Their films focus on a variety of subjects, from “maligned” Qatari millennials and father-daughter relationships through to stories from the gas-rich country’s recent and much less-wealthy past.
The women are redressing “many misconceptions about them around the world”, said Remaihi, who also heads the Doha Film Institute.
The number of female entrants at this year’s festival, which runs until Monday, is consistent with data from recent research.
A 2016 study by Northwestern University in Doha found that around 60 percent of all emerging filmmakers in Qatar’s nascent cinema industry were women.
Across the rest of the Middle East and North Africa region, the figure was around 25 per cent, the same study said.
The influx of women directors in Qatar comes at a time when the bright lights of Hollywood have been dimmed by the #MeToo movement’s revelations.
And the fresh blood has helped diversify the nature of films produced.
Previously, one filmmaker jokes, it was “all pearl diving” — a reference to Qatar’s main economic activity, before the exploitation of vast natural gas reserves.
But now the film topics are diverse.
One example of that is Sulaiti’s short film, “Gubgub” (Crab).
Seemingly a movie about a day’s crab hunting, it really focuses on a young girl’s determination to prove she can rival her older brother at a “male” pursuit.
She succeeds by catching 10 crabs.
“I feel like it gives us a platform where we can express ourselves,” said Sulaiti. “I don’t think we had that platform or opportunity before.”
“I want that little girl to believe that she can achieve whatever (she wants). I want little girls to see that,” the 25-year-old added.
And Sulaiti said younger Qataris would understand that message.
“In the past, we got an education, we got married and we stayed at home with our husband.
“I think slowly [Qatari] girls are seeing we can do whatever our brothers can do.”
Conservative or progressive?
The emergence of female filmmakers comes at a time when conservative Qatar is seeking to portray itself as the progressive power in the Gulf.

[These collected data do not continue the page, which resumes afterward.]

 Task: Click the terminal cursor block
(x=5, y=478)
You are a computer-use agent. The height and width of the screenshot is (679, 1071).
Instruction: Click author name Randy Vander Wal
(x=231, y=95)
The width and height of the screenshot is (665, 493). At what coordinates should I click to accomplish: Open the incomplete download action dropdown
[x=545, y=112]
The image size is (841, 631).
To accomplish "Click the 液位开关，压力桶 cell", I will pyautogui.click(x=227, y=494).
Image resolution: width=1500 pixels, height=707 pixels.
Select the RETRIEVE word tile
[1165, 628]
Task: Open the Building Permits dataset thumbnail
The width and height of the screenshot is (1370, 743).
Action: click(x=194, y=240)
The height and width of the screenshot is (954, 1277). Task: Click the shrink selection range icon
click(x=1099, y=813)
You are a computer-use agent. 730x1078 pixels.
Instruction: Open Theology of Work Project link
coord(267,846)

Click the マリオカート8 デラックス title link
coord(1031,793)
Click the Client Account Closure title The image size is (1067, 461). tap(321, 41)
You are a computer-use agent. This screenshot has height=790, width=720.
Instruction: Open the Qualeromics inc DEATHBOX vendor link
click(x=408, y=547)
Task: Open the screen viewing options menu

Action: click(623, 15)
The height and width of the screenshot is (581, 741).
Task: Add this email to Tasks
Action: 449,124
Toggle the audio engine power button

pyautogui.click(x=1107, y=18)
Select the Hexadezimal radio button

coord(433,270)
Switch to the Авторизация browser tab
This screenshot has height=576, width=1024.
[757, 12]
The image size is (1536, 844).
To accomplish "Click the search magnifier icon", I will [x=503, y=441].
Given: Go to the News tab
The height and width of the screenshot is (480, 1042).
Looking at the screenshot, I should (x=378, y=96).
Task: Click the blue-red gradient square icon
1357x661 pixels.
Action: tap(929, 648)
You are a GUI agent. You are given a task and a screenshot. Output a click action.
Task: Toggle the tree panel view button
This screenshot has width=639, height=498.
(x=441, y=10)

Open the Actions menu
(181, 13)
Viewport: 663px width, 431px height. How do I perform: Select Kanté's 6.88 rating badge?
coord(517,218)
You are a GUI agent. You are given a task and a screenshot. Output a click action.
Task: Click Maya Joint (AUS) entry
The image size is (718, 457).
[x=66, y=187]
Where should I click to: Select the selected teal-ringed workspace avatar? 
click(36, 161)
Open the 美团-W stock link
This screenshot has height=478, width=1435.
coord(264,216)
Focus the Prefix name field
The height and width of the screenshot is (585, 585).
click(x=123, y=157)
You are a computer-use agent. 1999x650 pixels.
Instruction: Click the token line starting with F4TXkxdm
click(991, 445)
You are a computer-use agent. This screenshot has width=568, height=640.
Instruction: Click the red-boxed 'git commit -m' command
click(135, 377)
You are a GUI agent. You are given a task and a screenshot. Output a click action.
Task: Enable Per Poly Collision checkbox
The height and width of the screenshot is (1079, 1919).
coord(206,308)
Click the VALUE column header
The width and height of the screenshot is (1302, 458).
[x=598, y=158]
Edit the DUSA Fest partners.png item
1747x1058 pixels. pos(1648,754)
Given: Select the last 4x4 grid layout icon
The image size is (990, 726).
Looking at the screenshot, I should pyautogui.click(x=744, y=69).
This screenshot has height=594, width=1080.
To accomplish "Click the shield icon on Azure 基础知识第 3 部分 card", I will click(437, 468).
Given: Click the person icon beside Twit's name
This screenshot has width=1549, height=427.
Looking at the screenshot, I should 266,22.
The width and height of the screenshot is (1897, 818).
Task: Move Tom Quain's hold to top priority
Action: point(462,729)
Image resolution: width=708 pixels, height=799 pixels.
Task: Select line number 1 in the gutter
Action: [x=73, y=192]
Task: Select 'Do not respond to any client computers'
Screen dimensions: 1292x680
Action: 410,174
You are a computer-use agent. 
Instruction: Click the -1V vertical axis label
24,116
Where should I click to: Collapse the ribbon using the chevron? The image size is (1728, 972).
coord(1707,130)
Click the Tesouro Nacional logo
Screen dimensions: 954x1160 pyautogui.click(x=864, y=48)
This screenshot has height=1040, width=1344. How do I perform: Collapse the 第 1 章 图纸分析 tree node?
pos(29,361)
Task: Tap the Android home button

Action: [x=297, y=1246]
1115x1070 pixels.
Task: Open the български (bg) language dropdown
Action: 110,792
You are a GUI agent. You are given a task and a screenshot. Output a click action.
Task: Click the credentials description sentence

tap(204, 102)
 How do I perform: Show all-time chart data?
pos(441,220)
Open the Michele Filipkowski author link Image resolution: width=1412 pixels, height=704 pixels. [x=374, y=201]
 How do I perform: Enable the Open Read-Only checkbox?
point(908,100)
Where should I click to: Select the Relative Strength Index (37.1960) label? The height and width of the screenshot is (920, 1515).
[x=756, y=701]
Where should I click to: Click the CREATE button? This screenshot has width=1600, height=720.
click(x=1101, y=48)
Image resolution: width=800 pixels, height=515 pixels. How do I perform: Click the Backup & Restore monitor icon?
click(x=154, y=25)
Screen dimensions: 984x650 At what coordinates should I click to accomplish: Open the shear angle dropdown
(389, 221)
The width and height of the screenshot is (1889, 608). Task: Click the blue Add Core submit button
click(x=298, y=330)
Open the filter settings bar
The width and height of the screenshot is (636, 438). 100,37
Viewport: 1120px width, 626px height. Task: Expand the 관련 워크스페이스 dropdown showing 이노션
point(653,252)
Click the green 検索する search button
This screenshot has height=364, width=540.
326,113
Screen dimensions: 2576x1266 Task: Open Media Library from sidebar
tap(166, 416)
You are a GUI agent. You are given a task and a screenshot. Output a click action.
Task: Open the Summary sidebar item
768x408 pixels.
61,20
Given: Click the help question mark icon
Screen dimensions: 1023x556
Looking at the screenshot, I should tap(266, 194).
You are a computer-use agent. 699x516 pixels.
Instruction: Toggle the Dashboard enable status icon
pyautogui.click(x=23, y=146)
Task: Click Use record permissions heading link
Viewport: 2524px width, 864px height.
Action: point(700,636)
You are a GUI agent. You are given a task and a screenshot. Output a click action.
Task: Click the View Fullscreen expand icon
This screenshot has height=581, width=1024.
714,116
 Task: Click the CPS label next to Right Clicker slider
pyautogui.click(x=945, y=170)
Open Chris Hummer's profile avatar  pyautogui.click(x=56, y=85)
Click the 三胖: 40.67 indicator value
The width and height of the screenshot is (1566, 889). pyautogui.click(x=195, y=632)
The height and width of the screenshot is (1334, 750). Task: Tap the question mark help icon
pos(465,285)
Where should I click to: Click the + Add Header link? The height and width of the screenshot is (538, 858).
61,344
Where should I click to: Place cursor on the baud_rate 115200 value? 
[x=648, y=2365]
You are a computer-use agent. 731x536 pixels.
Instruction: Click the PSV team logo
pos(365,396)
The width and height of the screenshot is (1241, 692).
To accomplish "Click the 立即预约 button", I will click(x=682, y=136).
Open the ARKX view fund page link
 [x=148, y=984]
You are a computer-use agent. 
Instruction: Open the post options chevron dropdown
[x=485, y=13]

This is especially true as Doha remains politically isolated by neighbouring powers in a bitter regional dispute.
Since June 2017, Qatar has been cut off by former allies including neighbouring powers Saudi Arabia and the UAE, which accuse Doha of being too close to Iran and sponsoring terrorism.
Qatar denies the charges, and has sought to present itself as the most tolerant of the Gulf states.
One of the most prominent Qatari figures during the Gulf crisis has been Lolwah al-Khater, the foreign ministry spokeswoman.
Beyond films, Qatar has the highest proportion of women — 51 per cent — in the workplace among Gulf nations, according to the United Nations.
In 1999, Qatar became the first Arab country in the Gulf to allow women to vote.
Muftah received a rapturous ovation as she was introduced at Ajyal and said filmmakers in Qatar were “like pioneers”.
“I know from the outside it seems like there is segregation… but here really I feel like it’s a level field… whether you’re a man or a woman, you are treated the same,” she added.
She directed “Sh’hab” (Shooting Star) showing at the festival, a story passed on from her grandmother about a girl who wants to go to sea with her father and brother, rather than stay at home.
Muftah rose to national prominence with a 2014 film Al-Himali, about market porters.
She admits she had trouble convincing her family that she should seek a career in the arts rather than the sciences.
But she believes she can give a voice to generations of Qatari women through her chosen career, since she feels “really strongly about my position as a woman”.
“The community of women in Doha — especially in this society — are very private,” she said.
“And I just feel like as women filmmakers we have access to that community and to so many different stories.”